Imagine the worst that can happen and then plan what you'll do. It really takes a lot of the tension and worrying away.


----------



## Stretchdrive (Mar 12, 2011)

Sorry I am no help. I enjoy public speaking, and do not get ring nerves. I just wanted to wish you good luck, and let you know to have a blast!! You earned your ticket, now enjoy the ride


----------



## Ljilly28 (Jan 22, 2008)

1/2 a xanax!


----------



## Loisiana (Jul 29, 2009)

Aislinn said:


> Imagine the worst that can happen and then plan what you'll do. It really takes a lot of the tension and worrying away.

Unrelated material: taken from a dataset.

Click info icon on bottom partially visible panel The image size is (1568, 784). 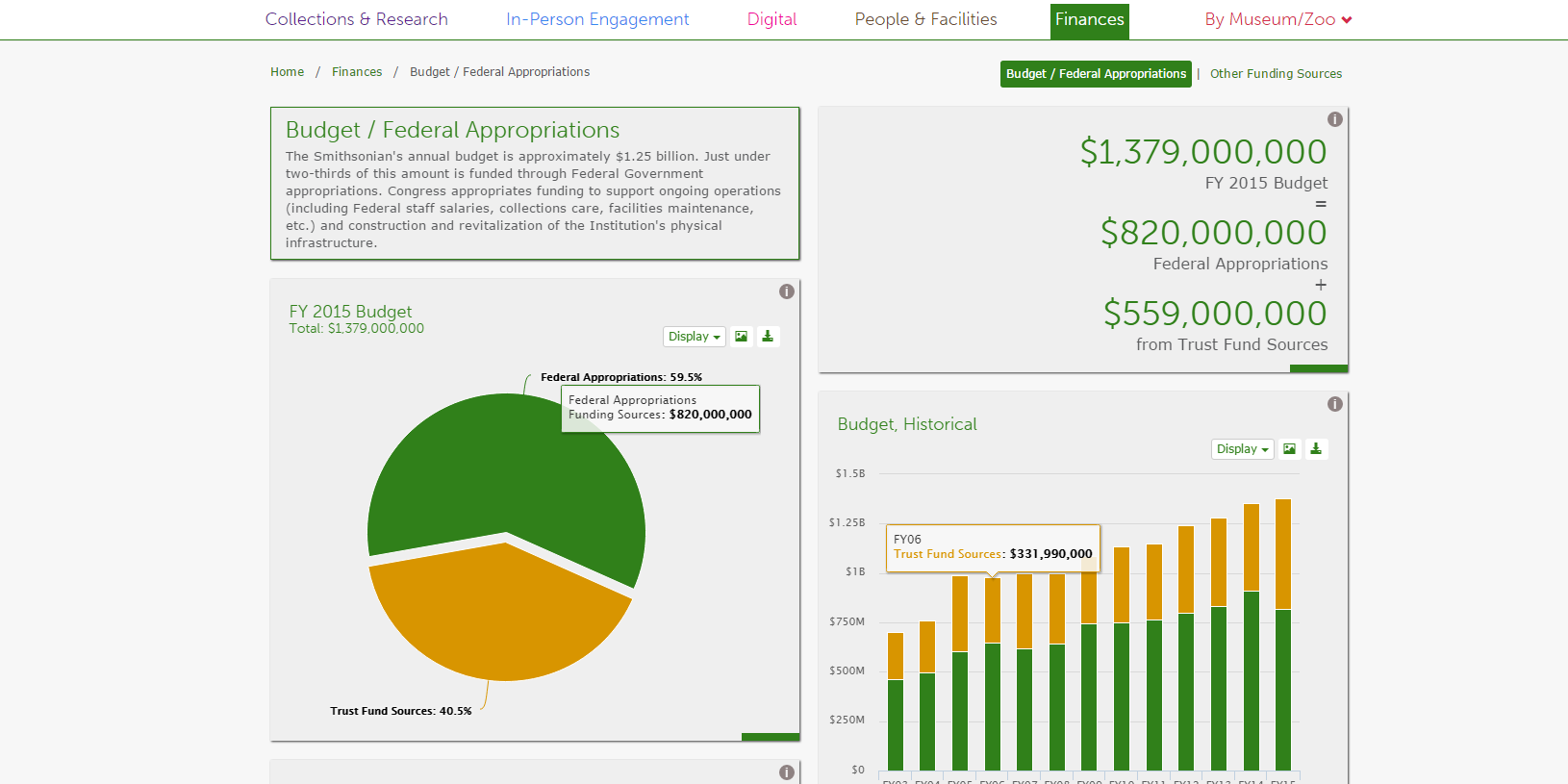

That sooooo would not make me feel any better thinking of the worst that could happen ROFL


----------



## Loisiana (Jul 29, 2009)

Ljilly28 said:


> 1/2 a xanax!


I had to do that going into the Lhasa Apso National Specialty. I was a BUNDLE of nerves. Guess the Xanax helped, we won HIT


----------



## golden_eclipse (Apr 1, 2011)

For big track races, everyone would be really nervous for like the entire week before. What my coach would have us do is visualize the entire race, going perfectly, every lap exactly as planned, and running a PR. We would visualize beating our closest competitor. We would do this everyday for the week leading up to the race. 

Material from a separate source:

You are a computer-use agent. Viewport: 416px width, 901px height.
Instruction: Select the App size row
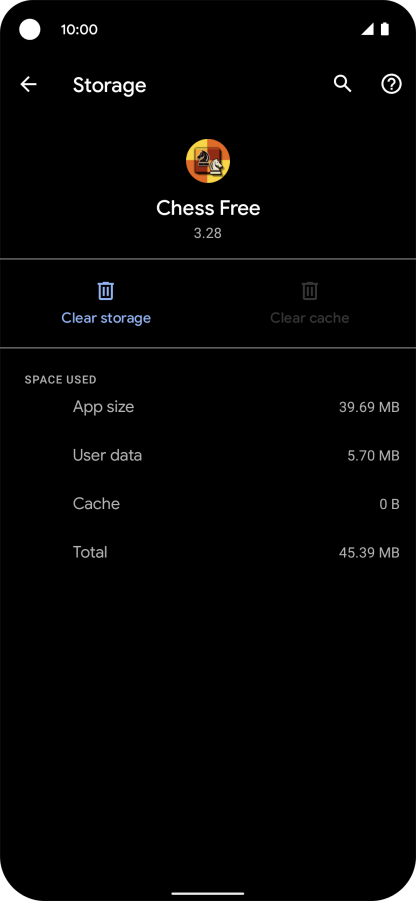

I have done some of this for the conformation ring, although I feel it could be helpful in obedience as well. I think taking your mind off the somewhat un-predictability of the dog, is best, because all you can do is control yourself and how clearly you are communicating to your dog. 

Good Luck!


----------



## Casey and Samson's Mom (Sep 24, 2011)

Thanks for the ideas...not sure if the doctor would prescribe zanex for a dog show! I think I *have* imagined the worse and that is the problem! I am looking forward to it, really!


----------



## Casey and Samson's Mom (Sep 24, 2011)

kdowningxc said:


> For big track races, everyone would be really nervous for like the entire week before. What my coach would have us do is visualize the entire race, going perfectly, every lap exactly as planned, and running a PR. We would visualize beating our closest competitor. We would do this everyday for the week leading up to the race.
> 
> I have done some of this for the conformation ring, although I feel it could be helpful in obedience as well. I think taking your mind off the somewhat un-predictability of the dog, is best, because all you can do is control yourself and how clearly you are communicating to your dog.
> 
> Good Luck!


Yes, visualizing does work well. Since you don't get to see the heeling patterns or even the ring set up ahead of time, I have been visualizing as many possibilities as my coach and I can dream up...and I do have the advantage of training in the hall where the event will be held, so Casey knows the place well. I am hoping he will think that it is one of his classes with lots of extra noise and decorations!


----------



## Stretchdrive (Mar 12, 2011)

Lanny Bassham has some really nice reads. I have "With Winning in Mind", and "Freedom Flight" on CD. I recomend them if you do not already have them.

Mental Management Systems


----------



## Titan1 (Jan 19, 2010)

I do not think at all about it AT ALL before.. I try to ignore the whole idea of it.. It has worked well for me the last two years at the NOI.I don't even let myself go there.. no dreaming of how bad or how good.Totally block it and worry on something little I can control.. I will let myself think on it the morning of..oh and take some Advil an hour before you go in(as silly as it sounds) it works for me...I think Jodie can confirm I was pretty laid back the night before...


----------



## K9-Design (Jan 18, 2009)

Loisiana said:


> That sooooo would not make me feel any better thinking of the worst that could happen ROFL


Well see, my thought is that the worst that could happen is that the dog spontaneously combusts in the ring and burns a hole through the floor, which positively will not happen. Everything else above that is a bonus.


----------



## Casey and Samson's Mom (Sep 24, 2011)

K9-Design said:


> Well see, my thought is that the worst that could happen is that the dog spontaneously combusts in the ring and burns a hole through the floor, which positively will not happen. Everything else above that is a bonus.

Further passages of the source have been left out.